Que sait-on ici de l’Espagne dans les années 1990 ? Dix ans après la fin de la dictature tout le monde a oublié la tentative de putsch militaire filmée en direct à l’assemblée en 1980, l’Espagne est désormais bien ancrée en Europe. On a une vague idée de sa géographie grâce à SEAT et ses voitures au nom de stations balnéaires, Ibiza, Marbella, Malaga. Le pays organise des événements clinquants – exposition universelle, jeux olympiques – mais des secousses se font ressentir dans le Pays Basque, régulièrement des images de bagnoles calcinées apparaissent au JT de TF1. La droite revient au pouvoir en 1996 et elle a une grosse moustache. Pendant ce temps en France, « Talons Aiguilles » fait un carton au cinéma tandis que Meccano, Héroes del Silencio et la Macarena cassent la baraque au Top 50… cruelle comparaison avec les films d’Almodóvar. L’Espagne n’avait-elle donc rien de mieux à nous offrir ?
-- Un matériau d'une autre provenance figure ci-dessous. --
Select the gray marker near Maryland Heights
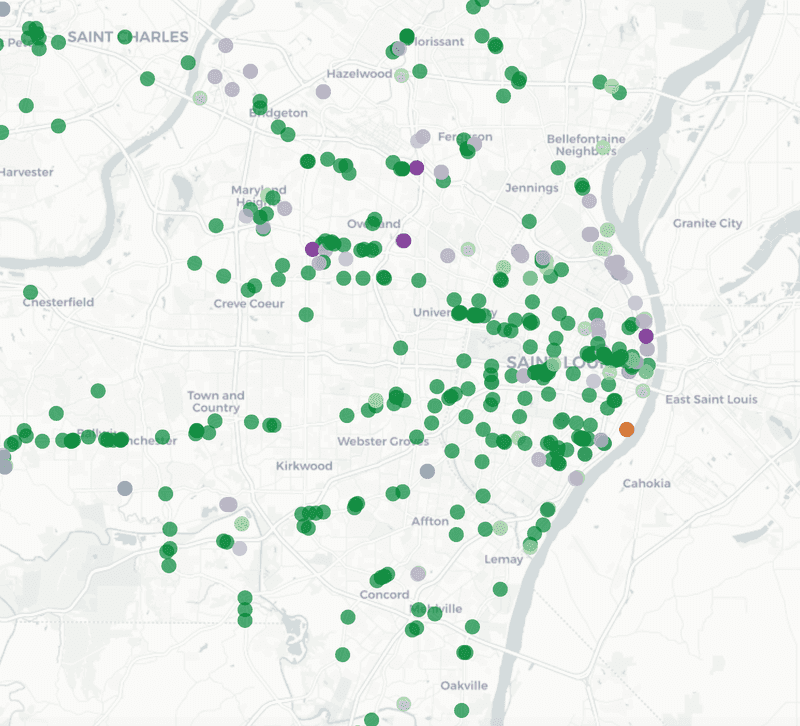Viewport: 800px width, 726px height. click(x=284, y=208)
Sélectionner un rond rouge pour explorer un recoin de l’Hispanoise

Sommaire

L’enclave anglo-saxonne de Gijón

Bordée par la mer Cantabrique et célèbre pour son cidre que l’on verse en imitant le Manneken-Pis, lieu du stage de découverte de l’entreprise du prince héritier avant de reprendre la boite familiale, la région des Asturies au nord de l’Espagne est un peu le pays de Galles des Espagnols. Mais à la différence de Cardiff qui n’est pas particulièrement réputée pour sa scène musicale, la capitale Gijón (Xixón en asturien) a vu éclore une multitude de groupes dans les années 1990 au fort accent anglais. Certains parlent de Xixón Sound.

Manta Ray : Difficile de coller des étiquettes pré-découpées sur ce groupe qui tient autant des expérimentations héritières du kraut et de Sonic Youth qu’aux sonorités parfaites pour servir d’illustration aux vastes étendues désertiques espagnoles. Le groupe n’est pas inconnu pour tout le monde en France puisqu’ils ont commis en 1997 un disque (et une tournée) en compagnie de Diabologum. Dans les années 2000, on retrouvera les musiciens de Manta Ray dans diverses formations comme Elle Belga à l’Americana classieux ou Viva Las Vegas, sorte de El Forcarnaciones post-Slint.

Manta Ray : « Manta Ray » (1995), « Diminuto Cielo » (1997), « Pequeñas puertas que se abren y pequeñas puertas que se cierran » (1998), « Esperanza » (2000)

Parmi les autres groupes remarquables de la scène de Xixón, on pourra citer : Yellowfinn (avec des membres de Manta Ray) et Penelope Trip à la pop très noisy, Eliminator Jr. fondé par deux fans de Sonic Youth entre autres (Javier Mascisos et Lucas Barlowez) et enfin Medication également influencé par le combo new-yorkais selon toute vraisemblance.

Yellowfinn / Penelope Trip : « Politomania » (1992), « Usted Morirá En Su Nave Espacial » (1994), « ¿Quién Puede Matar A Un Niño? » (1996) / Medication : « Greenhouse » (1994), « 2 » (1995)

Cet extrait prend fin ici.